On the 3rd March the International Institute for Accelerator Applications at the University of Huddersfield held its 4th Annual Symposium on Accelerator Applications, hosted by Professor Roger Barlow. The meeting was attended by Prof Susan Smith, Dr Tim Noakes and Dr Katharine Robertson from ASTeC.
The morning session covered talks on the medical uses of accelerators, with the first talk by Professor Rob Edgecock, focussing on the development of Non-scaling Fixed Field Alternating Gradient accelerators, and in particular the EMMA accelerator designed, built and commissioned by ASTeC and Technology Department Staff at Daresbury Laboratory. The second talk by Professor Olivier Heid from Siemens Plc concerned a joint project with colleagues at the Rutherford Appleton Laboratory to develop the ONIAC, a compact tandem accelerator for producing ions for a wide variety of industrial applications, including those in the area of medical physics. In the third talk Professor Karen Kirkby described the new proton therapy centre being set up in collaboration between the Christie hospital and the University of Manchester.

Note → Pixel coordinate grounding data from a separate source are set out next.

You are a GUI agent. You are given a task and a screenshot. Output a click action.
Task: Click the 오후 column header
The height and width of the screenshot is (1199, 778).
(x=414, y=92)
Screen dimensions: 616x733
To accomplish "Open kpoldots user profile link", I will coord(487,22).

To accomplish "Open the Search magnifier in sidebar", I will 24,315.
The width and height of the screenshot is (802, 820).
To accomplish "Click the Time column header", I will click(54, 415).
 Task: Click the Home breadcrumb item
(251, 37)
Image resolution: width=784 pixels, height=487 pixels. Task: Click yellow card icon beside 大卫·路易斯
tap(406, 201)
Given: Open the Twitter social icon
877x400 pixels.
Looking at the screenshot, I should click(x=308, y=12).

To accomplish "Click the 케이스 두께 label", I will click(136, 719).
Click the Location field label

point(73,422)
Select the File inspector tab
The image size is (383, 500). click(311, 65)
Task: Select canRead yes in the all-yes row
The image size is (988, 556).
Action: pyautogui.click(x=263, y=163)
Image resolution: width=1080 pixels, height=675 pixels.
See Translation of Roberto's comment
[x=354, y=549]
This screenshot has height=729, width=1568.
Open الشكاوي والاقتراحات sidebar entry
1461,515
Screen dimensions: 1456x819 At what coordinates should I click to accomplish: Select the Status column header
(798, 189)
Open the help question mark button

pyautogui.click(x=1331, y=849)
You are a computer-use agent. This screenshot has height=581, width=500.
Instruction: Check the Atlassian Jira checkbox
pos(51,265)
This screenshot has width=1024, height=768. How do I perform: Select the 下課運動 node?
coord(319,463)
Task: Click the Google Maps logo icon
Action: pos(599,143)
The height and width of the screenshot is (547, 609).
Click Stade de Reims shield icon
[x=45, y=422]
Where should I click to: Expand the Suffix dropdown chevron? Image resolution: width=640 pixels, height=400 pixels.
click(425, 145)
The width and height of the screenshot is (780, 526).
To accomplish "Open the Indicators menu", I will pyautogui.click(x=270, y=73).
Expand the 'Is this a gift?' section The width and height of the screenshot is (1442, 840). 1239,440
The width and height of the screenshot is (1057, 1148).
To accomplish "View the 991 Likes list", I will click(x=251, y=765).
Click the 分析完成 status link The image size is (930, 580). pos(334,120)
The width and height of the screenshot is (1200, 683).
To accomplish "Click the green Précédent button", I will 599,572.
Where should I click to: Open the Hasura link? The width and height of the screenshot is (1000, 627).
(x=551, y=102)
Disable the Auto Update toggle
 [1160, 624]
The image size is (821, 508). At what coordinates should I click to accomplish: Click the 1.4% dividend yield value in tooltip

Professors Jaap van den Berg, Susan Smith, Bob Cryan and Roger Barlow at the MEIS re-opening
After lunch a presentation was given by Professor Jaap van den Berg of Huddersfield University describing the many challenges involved in moving the Medium Energy Ion Scattering (MEIS) Facility from its original home at Daresbury to the International Institute for Accelerator Applications. Professor van den Berg particularly praised the staff at Daresbury for the assistance given both during the move and in setting up the instrument at Huddersfield. This talk was followed by a short ceremony with Professor Bob Cryan CBE (vice-chancellor of Huddersfield) and Professor Susan Smith (Head of Daresbury Laboratory and director of ASTeC) to re-open the facility. Professor Smith ‘pressed the button’ to initiate collection of data, demonstrating that the instrument is once more fully operational.
The opening ceremony was followed by a presentation from Dr Tim Noakes (ASTeC) on the MEIS technique and its many applications in the field of materials science, semiconductor device fabrication and nanotechnology. Professor Roger Webb (University of Surrey) and Professor Stephen Donnelly (University of Huddersfield) then gave presentations on the Surrey Ion Beam Centre and the MIAMI instrument at Huddersfield, which are other complementary facilities that also exploit ion beams for materials science based research.